• **RECORDS FOR THIS EXERCISE**
»»
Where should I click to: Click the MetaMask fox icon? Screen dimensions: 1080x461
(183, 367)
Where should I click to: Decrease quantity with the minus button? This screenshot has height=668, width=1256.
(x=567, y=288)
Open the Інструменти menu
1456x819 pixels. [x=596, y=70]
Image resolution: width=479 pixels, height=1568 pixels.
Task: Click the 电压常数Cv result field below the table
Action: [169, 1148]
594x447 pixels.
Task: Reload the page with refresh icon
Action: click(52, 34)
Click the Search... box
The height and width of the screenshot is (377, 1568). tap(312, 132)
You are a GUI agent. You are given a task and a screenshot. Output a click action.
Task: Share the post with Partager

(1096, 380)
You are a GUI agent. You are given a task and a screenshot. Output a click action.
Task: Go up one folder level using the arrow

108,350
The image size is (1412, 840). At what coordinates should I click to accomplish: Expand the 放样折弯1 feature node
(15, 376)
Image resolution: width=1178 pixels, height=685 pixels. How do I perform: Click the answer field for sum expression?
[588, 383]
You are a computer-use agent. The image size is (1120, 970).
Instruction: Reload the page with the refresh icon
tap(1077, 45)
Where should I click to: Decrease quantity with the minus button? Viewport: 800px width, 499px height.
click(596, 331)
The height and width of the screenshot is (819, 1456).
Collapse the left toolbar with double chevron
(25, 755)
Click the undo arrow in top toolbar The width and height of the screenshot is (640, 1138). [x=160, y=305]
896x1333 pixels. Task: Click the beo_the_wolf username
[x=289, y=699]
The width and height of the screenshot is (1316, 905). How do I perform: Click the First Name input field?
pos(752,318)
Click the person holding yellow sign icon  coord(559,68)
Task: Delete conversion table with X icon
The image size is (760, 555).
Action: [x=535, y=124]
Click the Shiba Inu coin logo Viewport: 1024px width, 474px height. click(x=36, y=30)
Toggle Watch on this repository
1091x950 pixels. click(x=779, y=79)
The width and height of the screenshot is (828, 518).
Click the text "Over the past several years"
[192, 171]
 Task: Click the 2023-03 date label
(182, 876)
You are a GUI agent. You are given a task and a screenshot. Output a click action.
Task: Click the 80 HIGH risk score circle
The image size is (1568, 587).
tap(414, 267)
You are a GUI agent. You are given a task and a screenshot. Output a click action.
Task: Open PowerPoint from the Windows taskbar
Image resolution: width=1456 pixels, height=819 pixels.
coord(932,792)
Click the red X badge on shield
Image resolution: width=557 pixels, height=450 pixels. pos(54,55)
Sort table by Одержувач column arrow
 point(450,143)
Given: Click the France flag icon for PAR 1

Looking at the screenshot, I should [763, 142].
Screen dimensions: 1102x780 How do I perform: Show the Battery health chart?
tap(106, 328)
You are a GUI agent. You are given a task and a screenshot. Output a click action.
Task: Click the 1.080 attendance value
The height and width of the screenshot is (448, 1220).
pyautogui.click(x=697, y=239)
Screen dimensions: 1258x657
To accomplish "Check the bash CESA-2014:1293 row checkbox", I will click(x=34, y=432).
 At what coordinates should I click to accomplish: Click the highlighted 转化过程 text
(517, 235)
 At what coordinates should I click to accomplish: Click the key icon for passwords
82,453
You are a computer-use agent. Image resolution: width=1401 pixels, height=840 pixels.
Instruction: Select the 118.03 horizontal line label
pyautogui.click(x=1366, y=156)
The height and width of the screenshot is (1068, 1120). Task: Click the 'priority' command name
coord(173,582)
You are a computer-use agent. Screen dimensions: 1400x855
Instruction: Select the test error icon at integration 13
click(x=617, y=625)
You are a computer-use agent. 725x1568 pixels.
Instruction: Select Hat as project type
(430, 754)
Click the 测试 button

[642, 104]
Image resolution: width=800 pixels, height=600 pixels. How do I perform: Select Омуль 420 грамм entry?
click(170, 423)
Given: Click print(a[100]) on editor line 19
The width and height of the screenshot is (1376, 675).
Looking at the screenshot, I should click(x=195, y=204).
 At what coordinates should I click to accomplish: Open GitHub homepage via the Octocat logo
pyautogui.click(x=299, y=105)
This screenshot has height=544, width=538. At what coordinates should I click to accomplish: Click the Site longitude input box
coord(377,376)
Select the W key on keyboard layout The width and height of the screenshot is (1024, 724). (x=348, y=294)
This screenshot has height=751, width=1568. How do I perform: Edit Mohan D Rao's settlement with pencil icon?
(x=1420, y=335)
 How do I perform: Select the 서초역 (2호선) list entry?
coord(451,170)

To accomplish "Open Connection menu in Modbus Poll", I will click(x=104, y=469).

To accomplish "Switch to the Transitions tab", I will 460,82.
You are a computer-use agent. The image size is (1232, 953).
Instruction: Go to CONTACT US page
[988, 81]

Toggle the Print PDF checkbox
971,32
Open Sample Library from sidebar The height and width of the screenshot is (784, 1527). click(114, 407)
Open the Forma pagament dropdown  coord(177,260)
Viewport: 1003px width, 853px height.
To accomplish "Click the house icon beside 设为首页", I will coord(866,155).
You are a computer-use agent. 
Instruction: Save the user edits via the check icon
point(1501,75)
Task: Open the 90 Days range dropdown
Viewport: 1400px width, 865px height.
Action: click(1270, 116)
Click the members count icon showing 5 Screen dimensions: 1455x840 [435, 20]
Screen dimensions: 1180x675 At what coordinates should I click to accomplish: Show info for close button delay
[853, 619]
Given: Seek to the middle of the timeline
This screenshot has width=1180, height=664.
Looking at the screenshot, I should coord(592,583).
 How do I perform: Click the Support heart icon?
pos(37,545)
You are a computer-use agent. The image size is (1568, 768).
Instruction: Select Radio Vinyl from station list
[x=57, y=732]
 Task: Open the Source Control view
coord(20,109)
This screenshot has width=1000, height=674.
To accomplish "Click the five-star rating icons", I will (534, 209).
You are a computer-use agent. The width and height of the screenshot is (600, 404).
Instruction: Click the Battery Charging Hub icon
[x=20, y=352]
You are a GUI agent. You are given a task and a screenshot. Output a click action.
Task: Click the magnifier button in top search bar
««
• **WHAT YOU NEED TO DO**
Convert the records above into a JSON list of strings with one string per line, leaving out blank lines.

• **RESULT FOR THIS TASK**
[
  "Where should I click to: Click the MetaMask fox icon? Screen dimensions: 1080x461",
  "(183, 367)",
  "Where should I click to: Decrease quantity with the minus button? This screenshot has height=668, width=1256.",
  "(x=567, y=288)",
  "Open the Інструменти menu",
  "1456x819 pixels. [x=596, y=70]",
  "Image resolution: width=479 pixels, height=1568 pixels.",
  "Task: Click the 电压常数Cv result field below the table",
  "Action: [169, 1148]",
  "594x447 pixels.",
  "Task: Reload the page with refresh icon",
  "Action: click(52, 34)",
  "Click the Search... box",
  "The height and width of the screenshot is (377, 1568). tap(312, 132)",
  "You are a GUI agent. You are given a task and a screenshot. Output a click action.",
  "Task: Share the post with Partager",
  "(1096, 380)",
  "You are a GUI agent. You are given a task and a screenshot. Output a click action.",
  "Task: Go up one folder level using the arrow",
  "108,350",
  "The image size is (1412, 840). At what coordinates should I click to accomplish: Expand the 放样折弯1 feature node",
  "(15, 376)",
  "Image resolution: width=1178 pixels, height=685 pixels. How do I perform: Click the answer field for sum expression?",
  "[588, 383]",
  "You are a computer-use agent. The image size is (1120, 970).",
  "Instruction: Reload the page with the refresh icon",
  "tap(1077, 45)",
  "Where should I click to: Decrease quantity with the minus button? Viewport: 800px width, 499px height.",
  "click(596, 331)",
  "The height and width of the screenshot is (819, 1456).",
  "Collapse the left toolbar with double chevron",
  "(25, 755)",
  "Click the undo arrow in top toolbar The width and height of the screenshot is (640, 1138). [x=160, y=305]",
  "896x1333 pixels. Task: Click the beo_the_wolf username",
  "[x=289, y=699]",
  "The width and height of the screenshot is (1316, 905). How do I perform: Click the First Name input field?",
  "pos(752,318)",
  "Click the person holding yellow sign icon  coord(559,68)",
  "Task: Delete conversion table with X icon",
  "The image size is (760, 555).",
  "Action: [x=535, y=124]",
  "Click the Shiba Inu coin logo Viewport: 1024px width, 474px height. click(x=36, y=30)",
  "Toggle Watch on this repository",
  "1091x950 pixels. click(x=779, y=79)",
  "The width and height of the screenshot is (828, 518).",
  "Click the text \"Over the past several years\"",
  "[192, 171]",
  " Task: Click the 2023-03 date label",
  "(182, 876)",
  "You are a GUI agent. You are given a task and a screenshot. Output a click action.",
  "Task: Click the 80 HIGH risk score circle",
  "The image size is (1568, 587).",
  "tap(414, 267)",
  "You are a GUI agent. You are given a task and a screenshot. Output a click action.",
  "Task: Open PowerPoint from the Windows taskbar",
  "Image resolution: width=1456 pixels, height=819 pixels.",
  "coord(932,792)",
  "Click the red X badge on shield",
  "Image resolution: width=557 pixels, height=450 pixels. pos(54,55)",
  "Sort table by Одержувач column arrow",
  " point(450,143)",
  "Given: Click the France flag icon for PAR 1",
  "Looking at the screenshot, I should [763, 142].",
  "Screen dimensions: 1102x780 How do I perform: Show the Battery health chart?",
  "tap(106, 328)",
  "You are a GUI agent. You are given a task and a screenshot. Output a click action.",
  "Task: Click the 1.080 attendance value",
  "The height and width of the screenshot is (448, 1220).",
  "pyautogui.click(x=697, y=239)",
  "Screen dimensions: 1258x657",
  "To accomplish \"Check the bash CESA-2014:1293 row checkbox\", I will click(x=34, y=432).",
  " At what coordinates should I click to accomplish: Click the highlighted 转化过程 text",
  "(517, 235)",
  " At what coordinates should I click to accomplish: Click the key icon for passwords",
  "82,453",
  "You are a computer-use agent. Image resolution: width=1401 pixels, height=840 pixels.",
  "Instruction: Select the 118.03 horizontal line label",
  "pyautogui.click(x=1366, y=156)",
  "The height and width of the screenshot is (1068, 1120). Task: Click the 'priority' command name",
  "coord(173,582)",
  "You are a computer-use agent. Screen dimensions: 1400x855",
  "Instruction: Select the test error icon at integration 13",
  "click(x=617, y=625)",
  "You are a computer-use agent. 725x1568 pixels.",
  "Instruction: Select Hat as project type",
  "(430, 754)",
  "Click the 测试 button",
  "[642, 104]",
  "Image resolution: width=800 pixels, height=600 pixels. How do I perform: Select Омуль 420 грамм entry?",
  "click(170, 423)",
  "Given: Click print(a[100]) on editor line 19",
  "The width and height of the screenshot is (1376, 675).",
  "Looking at the screenshot, I should click(x=195, y=204).",
  " At what coordinates should I click to accomplish: Open GitHub homepage via the Octocat logo",
  "pyautogui.click(x=299, y=105)",
  "This screenshot has height=544, width=538. At what coordinates should I click to accomplish: Click the Site longitude input box",
  "coord(377,376)",
  "Select the W key on keyboard layout The width and height of the screenshot is (1024, 724). (x=348, y=294)",
  "This screenshot has height=751, width=1568. How do I perform: Edit Mohan D Rao's settlement with pencil icon?",
  "(x=1420, y=335)",
  " How do I perform: Select the 서초역 (2호선) list entry?",
  "coord(451,170)",
  "To accomplish \"Open Connection menu in Modbus Poll\", I will click(x=104, y=469).",
  "To accomplish \"Switch to the Transitions tab\", I will 460,82.",
  "You are a computer-use agent. The image size is (1232, 953).",
  "Instruction: Go to CONTACT US page",
  "[988, 81]",
  "Toggle the Print PDF checkbox",
  "971,32",
  "Open Sample Library from sidebar The height and width of the screenshot is (784, 1527). click(114, 407)",
  "Open the Forma pagament dropdown  coord(177,260)",
  "Viewport: 1003px width, 853px height.",
  "To accomplish \"Click the house icon beside 设为首页\", I will coord(866,155).",
  "You are a computer-use agent. ",
  "Instruction: Save the user edits via the check icon",
  "point(1501,75)",
  "Task: Open the 90 Days range dropdown",
  "Viewport: 1400px width, 865px height.",
  "Action: click(1270, 116)",
  "Click the members count icon showing 5 Screen dimensions: 1455x840 [435, 20]",
  "Screen dimensions: 1180x675 At what coordinates should I click to accomplish: Show info for close button delay",
  "[853, 619]",
  "Given: Seek to the middle of the timeline",
  "This screenshot has width=1180, height=664.",
  "Looking at the screenshot, I should coord(592,583).",
  " How do I perform: Click the Support heart icon?",
  "pos(37,545)",
  "You are a computer-use agent. The image size is (1568, 768).",
  "Instruction: Select Radio Vinyl from station list",
  "[x=57, y=732]",
  " Task: Open the Source Control view",
  "coord(20,109)",
  "This screenshot has width=1000, height=674.",
  "To accomplish \"Click the five-star rating icons\", I will (534, 209).",
  "You are a computer-use agent. The width and height of the screenshot is (600, 404).",
  "Instruction: Click the Battery Charging Hub icon",
  "[x=20, y=352]",
  "You are a GUI agent. You are given a task and a screenshot. Output a click action.",
  "Task: Click the magnifier button in top search bar"
]